*** Block opens ***
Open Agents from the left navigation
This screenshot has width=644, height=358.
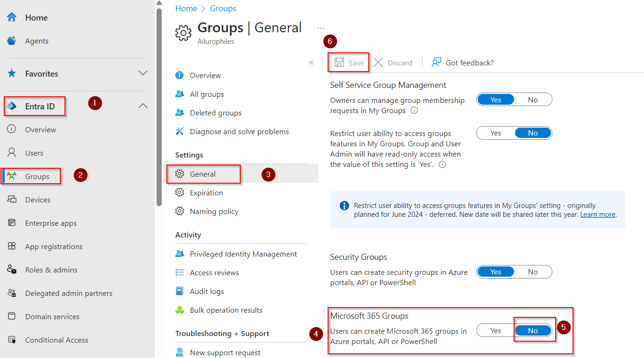click(x=36, y=41)
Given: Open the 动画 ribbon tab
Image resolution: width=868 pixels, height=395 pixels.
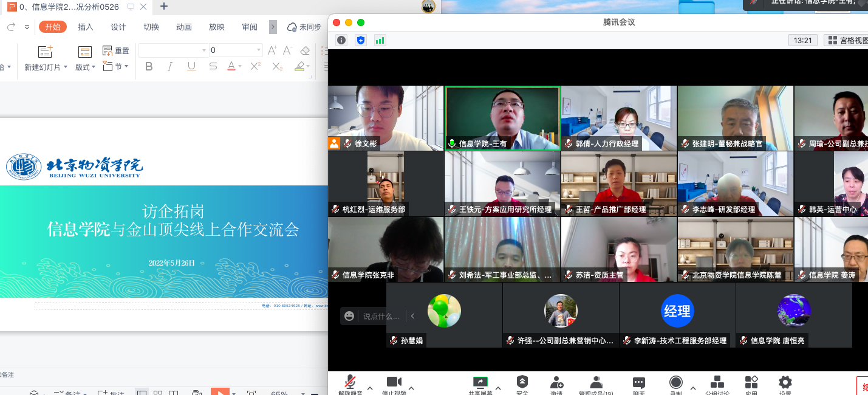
*** Block closes ***
WORK ORDER =>
The answer must restate every entry word for word, with the pictures left out.

RESPONSE =>
Open Agents from the left navigation
This screenshot has width=644, height=358.
click(x=36, y=41)
Given: Open the 动画 ribbon tab
Image resolution: width=868 pixels, height=395 pixels.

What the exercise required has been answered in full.